Heat stress pretreatment decreases lipopolysaccharide-induced apoptosis via the p38 signaling pathway in human umbilical vein endothelial cells.

Abstract

The present study aimed to investigate vascular endothelial apoptosis, and the regulatory molecules involved in the condition of heatstroke caused by direct hyperthermia due to high core temperature and gut‑derived endotoxemia. Human umbilical vascular endothelial cells (HUVECs) were isolated and treated with heat stress (43˚C for 1h), lipopolysaccharide (LPS; 1µg/ml), or a combination of heat stress pretreatment followed by LPS. Caspase‑3 activity, DNA fragmentation, and cell viability, determined using a 3‑(4, 5‑dimethyl thiazol‑2‑yl)‑2,5‑diphenyl tetrazolium bromide assay, were measured to examine cellular apoptosis.
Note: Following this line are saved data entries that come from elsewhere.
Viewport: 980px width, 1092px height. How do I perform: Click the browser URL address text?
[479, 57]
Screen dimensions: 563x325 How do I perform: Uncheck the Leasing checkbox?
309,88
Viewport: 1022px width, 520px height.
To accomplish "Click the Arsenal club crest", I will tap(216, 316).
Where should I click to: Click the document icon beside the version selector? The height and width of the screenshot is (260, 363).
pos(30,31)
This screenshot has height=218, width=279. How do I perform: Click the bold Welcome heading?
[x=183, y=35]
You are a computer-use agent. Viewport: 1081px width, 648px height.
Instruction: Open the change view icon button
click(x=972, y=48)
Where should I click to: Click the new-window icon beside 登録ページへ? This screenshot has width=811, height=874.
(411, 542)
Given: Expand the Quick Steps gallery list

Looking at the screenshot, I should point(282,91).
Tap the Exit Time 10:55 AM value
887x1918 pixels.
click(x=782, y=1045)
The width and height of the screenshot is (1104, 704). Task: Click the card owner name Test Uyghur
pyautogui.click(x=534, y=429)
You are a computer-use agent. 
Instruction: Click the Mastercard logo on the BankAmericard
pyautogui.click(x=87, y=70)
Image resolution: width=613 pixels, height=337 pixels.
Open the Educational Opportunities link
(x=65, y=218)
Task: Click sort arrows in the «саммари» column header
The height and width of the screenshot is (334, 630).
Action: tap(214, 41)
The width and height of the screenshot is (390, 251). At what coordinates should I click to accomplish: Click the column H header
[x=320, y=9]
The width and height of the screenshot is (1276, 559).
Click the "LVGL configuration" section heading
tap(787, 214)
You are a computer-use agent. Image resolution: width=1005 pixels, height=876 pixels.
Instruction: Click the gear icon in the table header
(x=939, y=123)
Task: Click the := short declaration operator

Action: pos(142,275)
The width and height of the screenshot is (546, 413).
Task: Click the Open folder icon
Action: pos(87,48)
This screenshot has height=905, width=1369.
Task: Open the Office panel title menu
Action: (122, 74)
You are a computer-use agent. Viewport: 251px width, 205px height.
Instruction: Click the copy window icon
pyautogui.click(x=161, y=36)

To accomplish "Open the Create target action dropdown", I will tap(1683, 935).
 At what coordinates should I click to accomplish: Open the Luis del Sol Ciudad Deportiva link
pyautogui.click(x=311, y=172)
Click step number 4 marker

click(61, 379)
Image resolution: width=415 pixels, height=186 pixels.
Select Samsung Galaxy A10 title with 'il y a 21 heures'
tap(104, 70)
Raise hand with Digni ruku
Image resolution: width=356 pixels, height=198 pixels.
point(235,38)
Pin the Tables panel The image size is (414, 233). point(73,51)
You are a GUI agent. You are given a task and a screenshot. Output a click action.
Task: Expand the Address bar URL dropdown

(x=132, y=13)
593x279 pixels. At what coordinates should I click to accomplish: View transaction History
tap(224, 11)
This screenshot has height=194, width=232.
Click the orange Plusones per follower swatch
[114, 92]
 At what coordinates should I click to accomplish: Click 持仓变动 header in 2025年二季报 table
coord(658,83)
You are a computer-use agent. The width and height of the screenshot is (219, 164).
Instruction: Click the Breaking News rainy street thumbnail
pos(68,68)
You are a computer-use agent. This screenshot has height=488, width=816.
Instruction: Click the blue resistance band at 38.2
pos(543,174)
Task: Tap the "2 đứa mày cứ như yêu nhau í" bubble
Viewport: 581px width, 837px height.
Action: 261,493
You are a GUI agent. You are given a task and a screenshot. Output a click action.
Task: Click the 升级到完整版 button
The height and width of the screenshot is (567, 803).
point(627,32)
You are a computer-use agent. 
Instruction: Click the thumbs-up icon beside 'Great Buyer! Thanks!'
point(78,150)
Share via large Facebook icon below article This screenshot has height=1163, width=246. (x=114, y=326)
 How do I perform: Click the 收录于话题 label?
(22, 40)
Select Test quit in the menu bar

Changes in the expression levels of heat shock protein (HSP) 27, HSP90 and B‑cell lymphoma2 (Bcl‑2), and the phosphorylation of p38 were detected using Western blot assays. The specific inhibitor of p38, SB203580, was also used. LPS induced endothelial apoptosis, as indicated by increased caspase‑3 activity, a high level of DNA fragmentation and low cell viability. LPS also increased p38 phosphorylation and decreased the expression levels of HSP27, HSP90 and Bcl‑2. Heat stress pretreatment inhibited LPS‑induced cellular apoptosis, increased the phosphorylation of p38, and increased the expression levels of HSP27, HSP90 and Bcl‑2. Pretreatment with SB203580 had effects similar to those of heat stress in the amelioration of LPS‑induced effects. These findings demonstrated that heat stress pretreatment decreased LPS‑induced Bcl‑2‑associated apoptosis in HUVECs by attenuating p38 activation, thereby increasing the expression levels of HSP27 and HSP90.